_DO THIS_. Repeat the records below, swapping every "GUI agent" for "GUI assistant" and leaving everything else unchanged.

_DATA EXCERPTS_.
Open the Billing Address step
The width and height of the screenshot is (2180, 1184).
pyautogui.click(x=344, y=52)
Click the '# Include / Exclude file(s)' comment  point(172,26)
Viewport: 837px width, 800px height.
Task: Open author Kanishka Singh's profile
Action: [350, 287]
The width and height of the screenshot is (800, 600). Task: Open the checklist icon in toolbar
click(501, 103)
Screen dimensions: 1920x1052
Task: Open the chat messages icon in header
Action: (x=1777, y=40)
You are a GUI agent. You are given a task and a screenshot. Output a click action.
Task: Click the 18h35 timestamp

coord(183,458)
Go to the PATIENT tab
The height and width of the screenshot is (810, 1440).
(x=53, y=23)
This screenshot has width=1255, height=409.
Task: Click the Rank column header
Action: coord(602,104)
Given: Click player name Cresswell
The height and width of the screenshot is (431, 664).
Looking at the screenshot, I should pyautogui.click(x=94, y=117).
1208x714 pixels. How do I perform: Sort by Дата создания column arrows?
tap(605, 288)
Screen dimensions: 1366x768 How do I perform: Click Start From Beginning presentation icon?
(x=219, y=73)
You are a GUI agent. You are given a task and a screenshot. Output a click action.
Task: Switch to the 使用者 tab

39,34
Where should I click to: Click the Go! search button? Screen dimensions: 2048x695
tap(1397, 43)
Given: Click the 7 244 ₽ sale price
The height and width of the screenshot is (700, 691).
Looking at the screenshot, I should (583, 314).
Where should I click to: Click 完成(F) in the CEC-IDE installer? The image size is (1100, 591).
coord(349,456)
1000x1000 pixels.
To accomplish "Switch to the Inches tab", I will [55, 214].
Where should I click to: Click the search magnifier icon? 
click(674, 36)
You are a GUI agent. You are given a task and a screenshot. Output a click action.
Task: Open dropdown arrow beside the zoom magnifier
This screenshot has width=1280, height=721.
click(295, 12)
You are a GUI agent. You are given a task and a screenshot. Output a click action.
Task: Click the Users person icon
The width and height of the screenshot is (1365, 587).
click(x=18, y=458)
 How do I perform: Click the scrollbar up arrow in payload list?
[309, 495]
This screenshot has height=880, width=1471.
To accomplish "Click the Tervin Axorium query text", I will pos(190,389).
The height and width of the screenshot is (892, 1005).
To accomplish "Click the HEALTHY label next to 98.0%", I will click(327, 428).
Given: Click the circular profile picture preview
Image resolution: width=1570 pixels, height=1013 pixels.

_EXERCISE RESULT_.
Open the Billing Address step
The width and height of the screenshot is (2180, 1184).
pyautogui.click(x=344, y=52)
Click the '# Include / Exclude file(s)' comment  point(172,26)
Viewport: 837px width, 800px height.
Task: Open author Kanishka Singh's profile
Action: [350, 287]
The width and height of the screenshot is (800, 600). Task: Open the checklist icon in toolbar
click(501, 103)
Screen dimensions: 1920x1052
Task: Open the chat messages icon in header
Action: (x=1777, y=40)
You are a GUI assistant. You are given a task and a screenshot. Output a click action.
Task: Click the 18h35 timestamp

coord(183,458)
Go to the PATIENT tab
The height and width of the screenshot is (810, 1440).
(x=53, y=23)
This screenshot has width=1255, height=409.
Task: Click the Rank column header
Action: coord(602,104)
Given: Click player name Cresswell
The height and width of the screenshot is (431, 664).
Looking at the screenshot, I should pyautogui.click(x=94, y=117).
1208x714 pixels. How do I perform: Sort by Дата создания column arrows?
tap(605, 288)
Screen dimensions: 1366x768 How do I perform: Click Start From Beginning presentation icon?
(x=219, y=73)
You are a GUI assistant. You are given a task and a screenshot. Output a click action.
Task: Switch to the 使用者 tab

39,34
Where should I click to: Click the Go! search button? Screen dimensions: 2048x695
tap(1397, 43)
Given: Click the 7 244 ₽ sale price
The height and width of the screenshot is (700, 691).
Looking at the screenshot, I should (583, 314).
Where should I click to: Click 完成(F) in the CEC-IDE installer? The image size is (1100, 591).
coord(349,456)
1000x1000 pixels.
To accomplish "Switch to the Inches tab", I will [55, 214].
Where should I click to: Click the search magnifier icon? 
click(674, 36)
You are a GUI assistant. You are given a task and a screenshot. Output a click action.
Task: Open dropdown arrow beside the zoom magnifier
This screenshot has width=1280, height=721.
click(295, 12)
You are a GUI assistant. You are given a task and a screenshot. Output a click action.
Task: Click the Users person icon
The width and height of the screenshot is (1365, 587).
click(x=18, y=458)
 How do I perform: Click the scrollbar up arrow in payload list?
[309, 495]
This screenshot has height=880, width=1471.
To accomplish "Click the Tervin Axorium query text", I will pos(190,389).
The height and width of the screenshot is (892, 1005).
To accomplish "Click the HEALTHY label next to 98.0%", I will click(327, 428).
Given: Click the circular profile picture preview
Image resolution: width=1570 pixels, height=1013 pixels.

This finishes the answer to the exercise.